Immune escape of tumor cells is a critical issue impeding the efficacy of tumor vaccines. Tran et al. [160] observed loss of heterozygosity of chromosome 6, which encodes HLA-C*08:02, in 4095 patients, and showed that this molecule is essential for adoptive KRAS G12D-specific T cells to recognize tumors, thereby providing direct evidence regarding immune escape of tumor cells. Loss of heterozygosity of the HLA site limits clinical responses to tumor vaccines targeting neoantigens or adoptive T cell therapies. In addition to antigen loss, tumor cells possess various complex immune escape mechanisms, including suppression of immune checkpoints such as PD-1 and CTLA-4, immunosuppressive effect of various cells in the tumor microenvironment [161], and release of ions or proteins inside tumor cells after necrosis, all of which compromise the recognition of neoantigens by T cells and their activation.

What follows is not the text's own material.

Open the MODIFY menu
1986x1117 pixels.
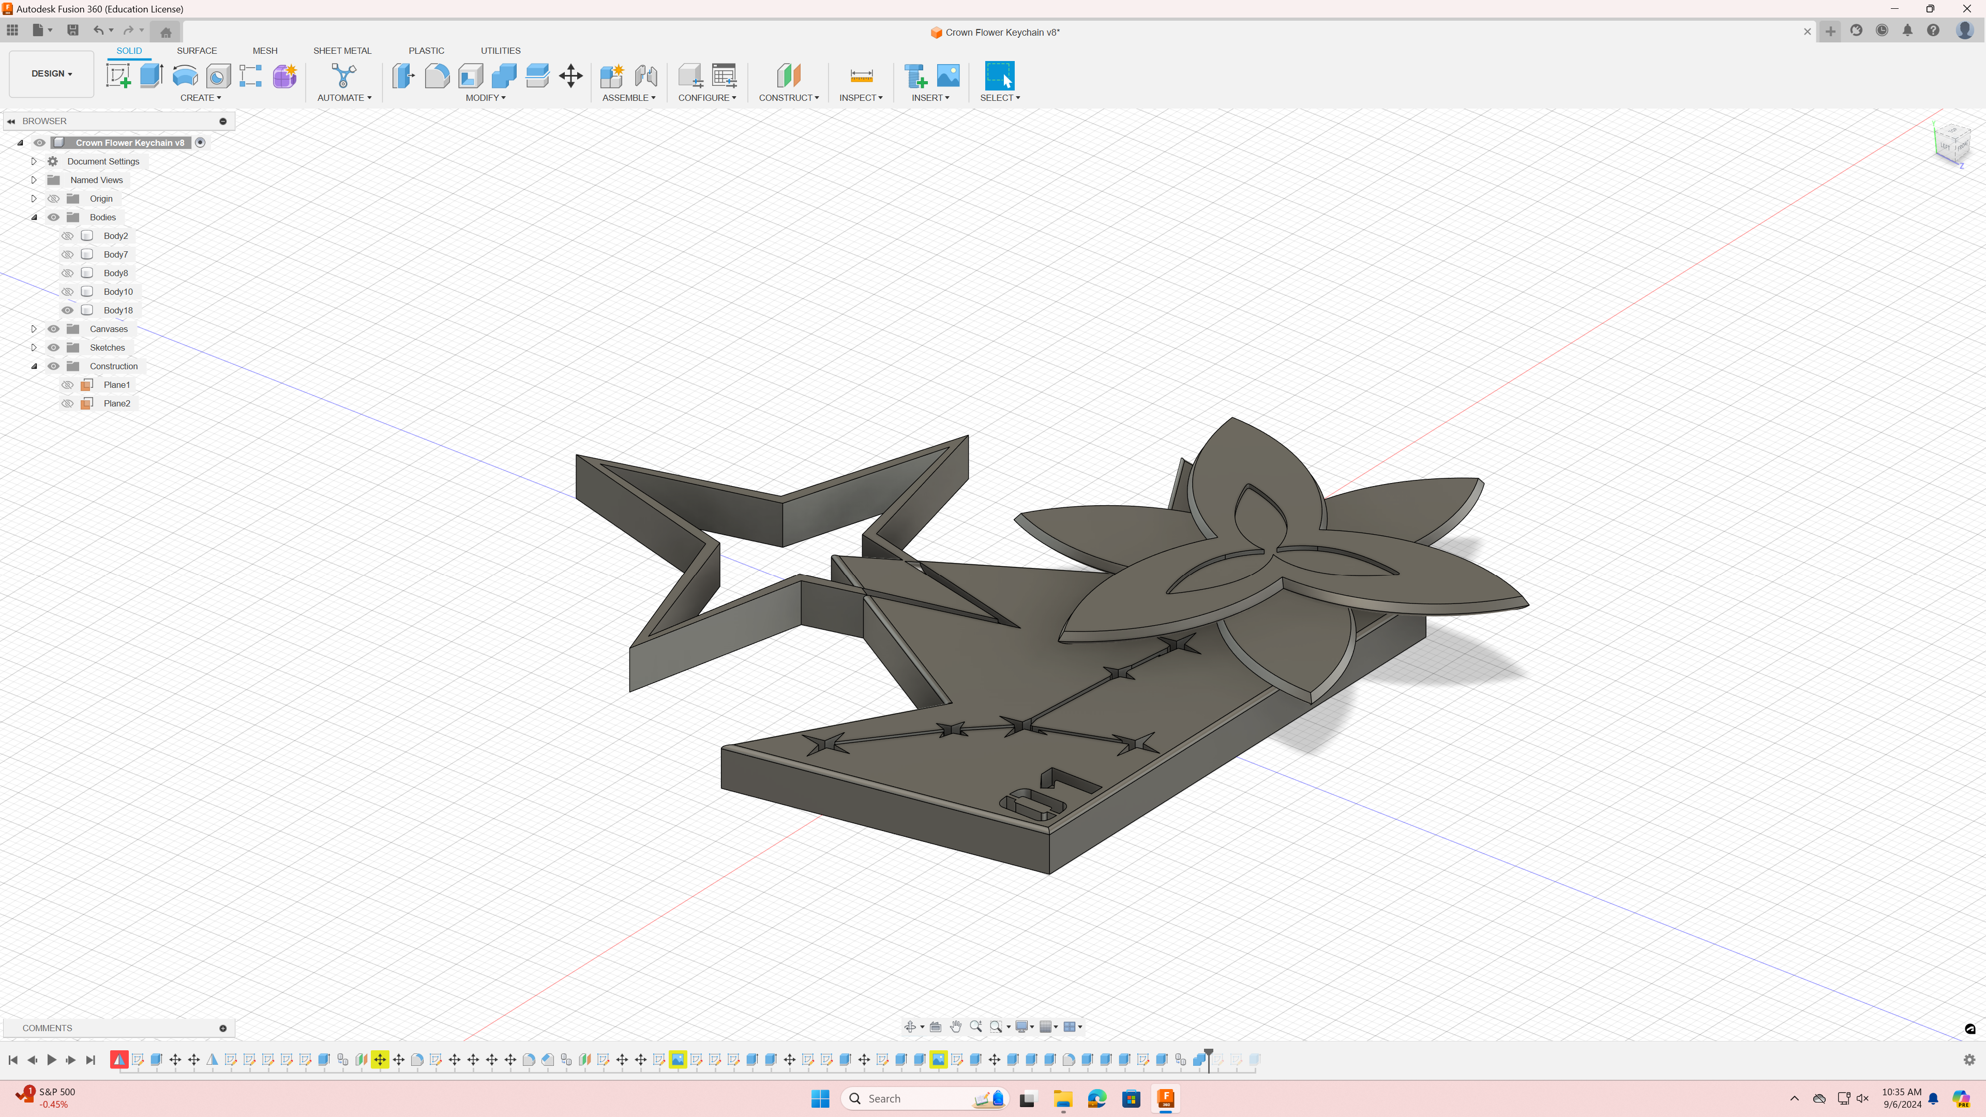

Neoantigen vaccine combined with other immunotherapies can prevent partial immune escape; however, many mechanisms are yet to be clearly elucidated, which impedes the clinical application of neoantigen vaccines. At the same time, the combination of tumor vaccines with other traditional therapies, such as chemoradiotherapy and targeted therapy, show immense potential for development. In addition, Muhammad et al. [162] adopted a different strategy for this problem recently. They transfected monocyte derived DC with neoantigen encoding mRNA to prime autologous naive CD8+ T cells in healthy donors. This program makes the activation of T-cells unaffected by the immunosuppressive environment of tumor hosts, which provides a new idea for us.

Although the current sequencing technology has triggered rapid development [45], identification and verification of neoantigens are still time-consuming and expensive, and the process of preparing vaccines from tissue samples usually takes 3–5 months [49, 50]. This long preparation period seriously limits the clinical application of neoantigen vaccines. Problems such as the high demand for tumor tissue in the identification process and the low yield of peptides after immunoaffinity purification are the technical obstacles that are currently difficult to overcome [163]. There is still room for further optimization of the neoantigen prediction algorithm. In addition to predicting the combination of different MHC molecules with neoantigens, it is necessary to predict potential neoantigens generated by gene fusion, indels, and other changes.